* [HOW TO COMPLETE THIS TASK]
Reproduce the entries below word for word, from their first line through the line containing "The width and height of the screenshot is (683, 604).", and give only those lines.

* [INPUT DATA]
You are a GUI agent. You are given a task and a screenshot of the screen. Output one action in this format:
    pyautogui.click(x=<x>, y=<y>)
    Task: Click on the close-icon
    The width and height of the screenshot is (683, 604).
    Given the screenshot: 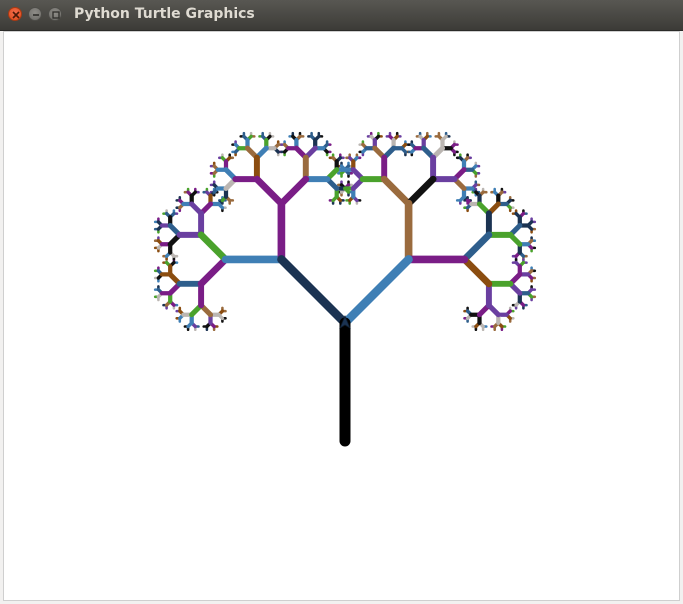 What is the action you would take?
    pyautogui.click(x=16, y=15)
    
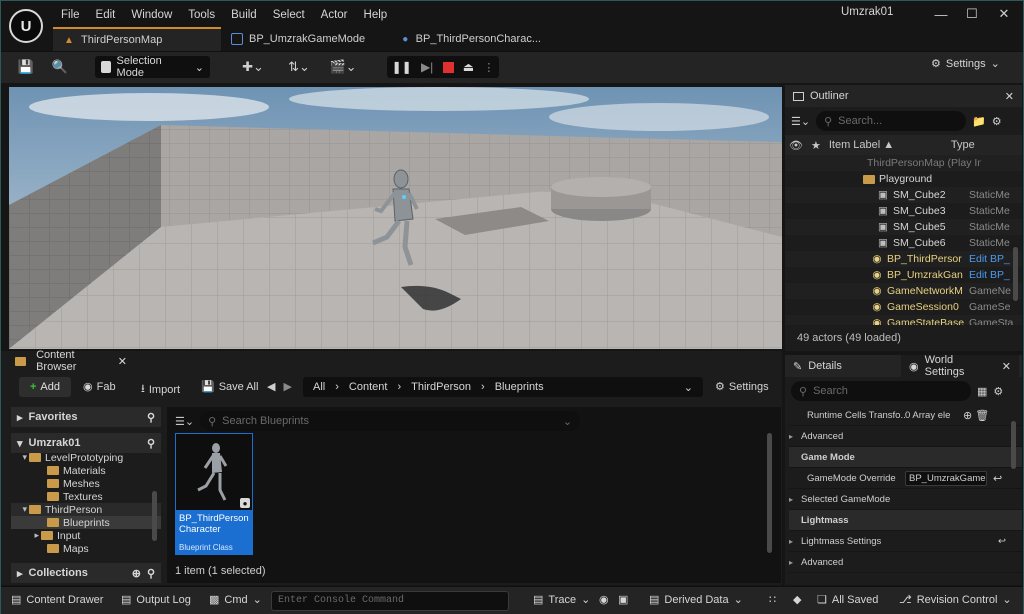 The width and height of the screenshot is (1024, 614). I want to click on outliner-scrollbar, so click(1016, 274).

* [ANSWER BELOW]
You are a GUI agent. You are given a task and a screenshot of the screen. Output one action in this format:
    pyautogui.click(x=<x>, y=<y>)
    Task: Click on the close-icon
    The width and height of the screenshot is (683, 604).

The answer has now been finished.